何がだ?私は木刀で素振りをしながら、自らが最も信頼を置く騎士に問うた。

『あなたがいつか民に疎まれることです、聖剣の鞘である■■■■■は奪われ隠された、あの女は否定しておりますが』

まだ、罪が晴れぬか、私が騎士を憐れみながら言うと、騎士は深く頭を下げた、ああ、そうか、そうなのか湖の騎士よ。

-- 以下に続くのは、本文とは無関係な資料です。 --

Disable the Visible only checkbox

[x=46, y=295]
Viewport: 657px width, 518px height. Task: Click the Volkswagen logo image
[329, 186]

『マーリンが言ったのでしょう?アヴァロンにいけるのは貴方だけ、聖剣に認められ、このブリテンを平和にした貴方だけなのですから』

私は舌打ちをした、そんな事で楽園に行けるのであれば、剣が抜ければどんな愚か者でも■■■■■に行けるという事じゃないか。

『私はそれでいいと思います、王よ』

何故だ。

『あなたはブリテンを愛した、緑を、神秘を、かつて討った愚かなヴォーディガーンも、それ以上に愚かな民でさえ』

私は此処で騎士を否定しなければならなかっただろう、民が愚か、そんな事をほざいている円卓など合って良いはずない。

「・・・・・・・・そうだな」

私は、頷いた。

「私だけで、良いのかもしれないなぁ」

『はい、他の円卓もそう言うでしょう』

こうして、ブリテンは滅びた。





走馬灯のような物から覚めた時には、自分の体は肉塊になっているはずだった。

「よく、此処まで耐えた」

ジャギン!太陽の光を一身に受けその刀身を輝かせる。

自らを殺したくてたまらない攻撃は消え去り、霧散していく。

「女子が此処までやったのだ、なら、京を守護する俺は、それ以上の事をして見せよう」

その見た事のある華奢な体は、背中を向けたままこう言った。